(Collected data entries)
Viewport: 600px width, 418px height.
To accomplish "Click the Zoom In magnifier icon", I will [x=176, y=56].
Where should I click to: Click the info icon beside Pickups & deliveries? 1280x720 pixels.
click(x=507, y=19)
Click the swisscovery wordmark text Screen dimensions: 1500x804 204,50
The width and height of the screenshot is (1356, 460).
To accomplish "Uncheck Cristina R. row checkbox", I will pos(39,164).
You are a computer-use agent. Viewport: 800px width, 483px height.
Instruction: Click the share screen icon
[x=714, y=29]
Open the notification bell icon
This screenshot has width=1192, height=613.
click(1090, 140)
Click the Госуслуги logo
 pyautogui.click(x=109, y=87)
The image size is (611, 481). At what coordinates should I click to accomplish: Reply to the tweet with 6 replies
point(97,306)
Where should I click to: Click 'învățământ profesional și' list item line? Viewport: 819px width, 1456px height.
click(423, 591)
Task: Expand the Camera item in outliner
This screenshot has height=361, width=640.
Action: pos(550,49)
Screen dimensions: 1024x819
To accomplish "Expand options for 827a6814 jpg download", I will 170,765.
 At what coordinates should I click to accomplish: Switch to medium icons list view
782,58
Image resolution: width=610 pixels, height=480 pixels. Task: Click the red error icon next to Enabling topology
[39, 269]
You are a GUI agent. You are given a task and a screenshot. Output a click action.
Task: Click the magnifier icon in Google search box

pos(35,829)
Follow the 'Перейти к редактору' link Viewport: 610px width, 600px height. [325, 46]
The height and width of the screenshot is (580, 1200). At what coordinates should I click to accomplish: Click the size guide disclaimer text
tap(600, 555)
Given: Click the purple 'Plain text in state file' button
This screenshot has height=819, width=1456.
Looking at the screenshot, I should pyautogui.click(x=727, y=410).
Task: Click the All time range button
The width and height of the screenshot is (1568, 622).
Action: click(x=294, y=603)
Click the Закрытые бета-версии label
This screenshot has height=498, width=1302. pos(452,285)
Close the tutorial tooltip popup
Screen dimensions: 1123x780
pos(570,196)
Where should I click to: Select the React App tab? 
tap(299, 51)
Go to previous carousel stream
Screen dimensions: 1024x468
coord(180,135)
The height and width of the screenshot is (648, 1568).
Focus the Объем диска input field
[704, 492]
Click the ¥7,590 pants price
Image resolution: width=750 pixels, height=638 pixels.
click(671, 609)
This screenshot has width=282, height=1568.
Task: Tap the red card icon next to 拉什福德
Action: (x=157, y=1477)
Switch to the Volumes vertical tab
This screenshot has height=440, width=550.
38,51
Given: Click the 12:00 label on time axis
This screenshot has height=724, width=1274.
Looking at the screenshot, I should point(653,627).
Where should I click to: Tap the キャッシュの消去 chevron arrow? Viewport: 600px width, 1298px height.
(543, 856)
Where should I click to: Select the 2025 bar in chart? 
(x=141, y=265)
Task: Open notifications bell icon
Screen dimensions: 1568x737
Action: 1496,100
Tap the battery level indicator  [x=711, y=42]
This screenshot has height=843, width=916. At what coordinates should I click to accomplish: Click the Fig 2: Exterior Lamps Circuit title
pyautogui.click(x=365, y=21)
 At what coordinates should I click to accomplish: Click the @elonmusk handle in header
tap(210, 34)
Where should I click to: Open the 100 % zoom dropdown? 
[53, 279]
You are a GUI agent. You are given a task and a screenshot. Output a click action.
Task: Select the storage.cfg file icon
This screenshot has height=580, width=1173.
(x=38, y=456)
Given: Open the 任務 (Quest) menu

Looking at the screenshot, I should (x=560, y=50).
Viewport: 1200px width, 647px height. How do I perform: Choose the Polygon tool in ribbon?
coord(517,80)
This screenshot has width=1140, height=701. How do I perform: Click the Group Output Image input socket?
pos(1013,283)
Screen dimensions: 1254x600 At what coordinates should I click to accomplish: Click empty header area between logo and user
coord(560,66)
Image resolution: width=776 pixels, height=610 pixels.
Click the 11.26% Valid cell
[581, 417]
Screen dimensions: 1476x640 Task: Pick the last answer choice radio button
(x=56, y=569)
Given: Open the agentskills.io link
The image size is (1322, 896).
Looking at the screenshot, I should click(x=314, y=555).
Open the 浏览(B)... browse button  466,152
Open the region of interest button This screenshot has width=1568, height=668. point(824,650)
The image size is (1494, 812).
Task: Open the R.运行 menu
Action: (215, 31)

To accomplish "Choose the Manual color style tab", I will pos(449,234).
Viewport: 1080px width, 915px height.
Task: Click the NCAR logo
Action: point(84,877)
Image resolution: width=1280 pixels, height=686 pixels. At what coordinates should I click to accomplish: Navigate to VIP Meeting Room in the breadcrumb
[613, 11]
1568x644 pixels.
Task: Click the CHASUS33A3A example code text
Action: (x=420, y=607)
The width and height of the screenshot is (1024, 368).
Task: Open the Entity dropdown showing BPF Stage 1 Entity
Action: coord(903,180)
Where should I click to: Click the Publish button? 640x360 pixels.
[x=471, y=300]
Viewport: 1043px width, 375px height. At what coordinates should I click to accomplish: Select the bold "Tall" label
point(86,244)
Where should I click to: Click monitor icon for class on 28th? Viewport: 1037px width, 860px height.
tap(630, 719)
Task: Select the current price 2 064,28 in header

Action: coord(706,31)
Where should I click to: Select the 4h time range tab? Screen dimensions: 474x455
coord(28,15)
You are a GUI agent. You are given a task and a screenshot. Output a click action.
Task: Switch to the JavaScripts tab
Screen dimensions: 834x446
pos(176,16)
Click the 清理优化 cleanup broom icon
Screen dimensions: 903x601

> **WHAT THE EXERCISE ASKS**
Transcribe each entry precisely, missing none.

> **ANSWER TO THE PROBLEM**
Viewport: 600px width, 418px height.
To accomplish "Click the Zoom In magnifier icon", I will [x=176, y=56].
Where should I click to: Click the info icon beside Pickups & deliveries? 1280x720 pixels.
click(x=507, y=19)
Click the swisscovery wordmark text Screen dimensions: 1500x804 204,50
The width and height of the screenshot is (1356, 460).
To accomplish "Uncheck Cristina R. row checkbox", I will pos(39,164).
You are a computer-use agent. Viewport: 800px width, 483px height.
Instruction: Click the share screen icon
[x=714, y=29]
Open the notification bell icon
This screenshot has width=1192, height=613.
click(1090, 140)
Click the Госуслуги logo
 pyautogui.click(x=109, y=87)
The image size is (611, 481). At what coordinates should I click to accomplish: Reply to the tweet with 6 replies
point(97,306)
Where should I click to: Click 'învățământ profesional și' list item line? Viewport: 819px width, 1456px height.
click(423, 591)
Task: Expand the Camera item in outliner
This screenshot has height=361, width=640.
Action: pos(550,49)
Screen dimensions: 1024x819
To accomplish "Expand options for 827a6814 jpg download", I will 170,765.
 At what coordinates should I click to accomplish: Switch to medium icons list view
782,58
Image resolution: width=610 pixels, height=480 pixels. Task: Click the red error icon next to Enabling topology
[39, 269]
You are a GUI agent. You are given a task and a screenshot. Output a click action.
Task: Click the magnifier icon in Google search box

pos(35,829)
Follow the 'Перейти к редактору' link Viewport: 610px width, 600px height. [325, 46]
The height and width of the screenshot is (580, 1200). At what coordinates should I click to accomplish: Click the size guide disclaimer text
tap(600, 555)
Given: Click the purple 'Plain text in state file' button
This screenshot has height=819, width=1456.
Looking at the screenshot, I should pyautogui.click(x=727, y=410).
Task: Click the All time range button
The width and height of the screenshot is (1568, 622).
Action: click(x=294, y=603)
Click the Закрытые бета-версии label
This screenshot has height=498, width=1302. pos(452,285)
Close the tutorial tooltip popup
Screen dimensions: 1123x780
pos(570,196)
Where should I click to: Select the React App tab? 
tap(299, 51)
Go to previous carousel stream
Screen dimensions: 1024x468
coord(180,135)
The height and width of the screenshot is (648, 1568).
Focus the Объем диска input field
[704, 492]
Click the ¥7,590 pants price
Image resolution: width=750 pixels, height=638 pixels.
click(671, 609)
This screenshot has width=282, height=1568.
Task: Tap the red card icon next to 拉什福德
Action: (x=157, y=1477)
Switch to the Volumes vertical tab
This screenshot has height=440, width=550.
38,51
Given: Click the 12:00 label on time axis
This screenshot has height=724, width=1274.
Looking at the screenshot, I should point(653,627).
Where should I click to: Tap the キャッシュの消去 chevron arrow? Viewport: 600px width, 1298px height.
(543, 856)
Where should I click to: Select the 2025 bar in chart? 
(x=141, y=265)
Task: Open notifications bell icon
Screen dimensions: 1568x737
Action: 1496,100
Tap the battery level indicator  [x=711, y=42]
This screenshot has height=843, width=916. At what coordinates should I click to accomplish: Click the Fig 2: Exterior Lamps Circuit title
pyautogui.click(x=365, y=21)
 At what coordinates should I click to accomplish: Click the @elonmusk handle in header
tap(210, 34)
Where should I click to: Open the 100 % zoom dropdown? 
[53, 279]
You are a GUI agent. You are given a task and a screenshot. Output a click action.
Task: Select the storage.cfg file icon
This screenshot has height=580, width=1173.
(x=38, y=456)
Given: Open the 任務 (Quest) menu

Looking at the screenshot, I should (x=560, y=50).
Viewport: 1200px width, 647px height. How do I perform: Choose the Polygon tool in ribbon?
coord(517,80)
This screenshot has width=1140, height=701. How do I perform: Click the Group Output Image input socket?
pos(1013,283)
Screen dimensions: 1254x600 At what coordinates should I click to accomplish: Click empty header area between logo and user
coord(560,66)
Image resolution: width=776 pixels, height=610 pixels.
Click the 11.26% Valid cell
[581, 417]
Screen dimensions: 1476x640 Task: Pick the last answer choice radio button
(x=56, y=569)
Given: Open the agentskills.io link
The image size is (1322, 896).
Looking at the screenshot, I should click(x=314, y=555).
Open the 浏览(B)... browse button  466,152
Open the region of interest button This screenshot has width=1568, height=668. point(824,650)
The image size is (1494, 812).
Task: Open the R.运行 menu
Action: (215, 31)

To accomplish "Choose the Manual color style tab", I will pos(449,234).
Viewport: 1080px width, 915px height.
Task: Click the NCAR logo
Action: point(84,877)
Image resolution: width=1280 pixels, height=686 pixels. At what coordinates should I click to accomplish: Navigate to VIP Meeting Room in the breadcrumb
[613, 11]
1568x644 pixels.
Task: Click the CHASUS33A3A example code text
Action: (x=420, y=607)
The width and height of the screenshot is (1024, 368).
Task: Open the Entity dropdown showing BPF Stage 1 Entity
Action: coord(903,180)
Where should I click to: Click the Publish button? 640x360 pixels.
[x=471, y=300]
Viewport: 1043px width, 375px height. At what coordinates should I click to accomplish: Select the bold "Tall" label
point(86,244)
Where should I click to: Click monitor icon for class on 28th? Viewport: 1037px width, 860px height.
tap(630, 719)
Task: Select the current price 2 064,28 in header

Action: coord(706,31)
Where should I click to: Select the 4h time range tab? Screen dimensions: 474x455
coord(28,15)
You are a GUI agent. You are given a task and a screenshot. Output a click action.
Task: Switch to the JavaScripts tab
Screen dimensions: 834x446
pos(176,16)
Click the 清理优化 cleanup broom icon
Screen dimensions: 903x601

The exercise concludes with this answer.